§ **Dataset entries**

****************

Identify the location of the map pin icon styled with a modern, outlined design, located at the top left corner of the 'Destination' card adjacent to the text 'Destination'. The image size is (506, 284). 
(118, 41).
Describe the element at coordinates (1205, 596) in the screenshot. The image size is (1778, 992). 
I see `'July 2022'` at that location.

****************

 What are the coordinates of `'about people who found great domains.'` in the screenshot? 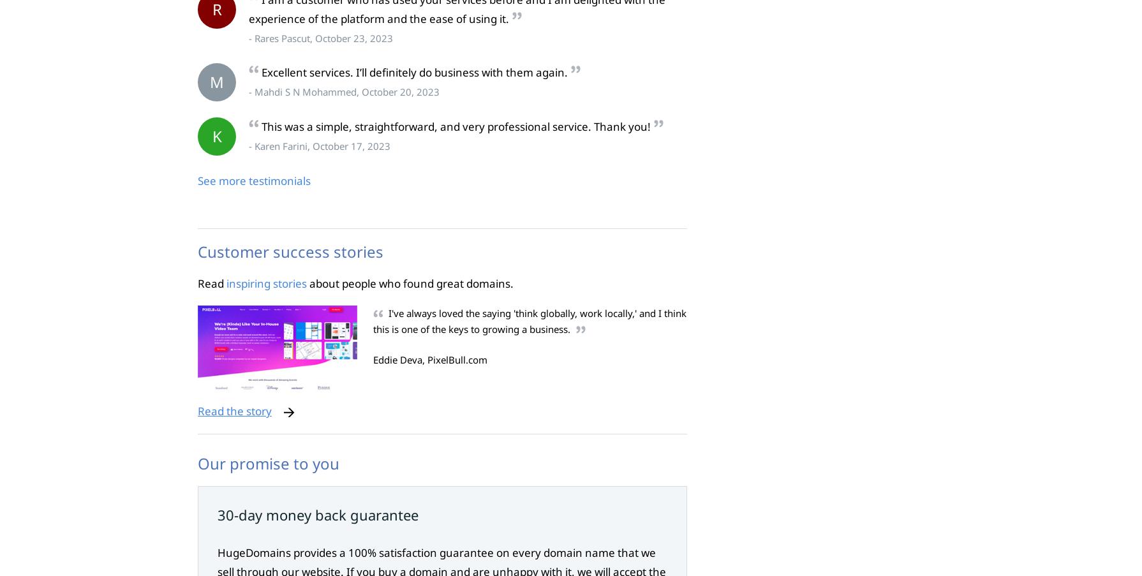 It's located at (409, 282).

****************

§ **Aim**
Reproduce verbatim the lines above, beginning with the line that has "Identify the location" and stopping after the line that has "at that location.".

§ **Written solution**
Identify the location of the map pin icon styled with a modern, outlined design, located at the top left corner of the 'Destination' card adjacent to the text 'Destination'. The image size is (506, 284). 
(118, 41).
Describe the element at coordinates (1205, 596) in the screenshot. The image size is (1778, 992). 
I see `'July 2022'` at that location.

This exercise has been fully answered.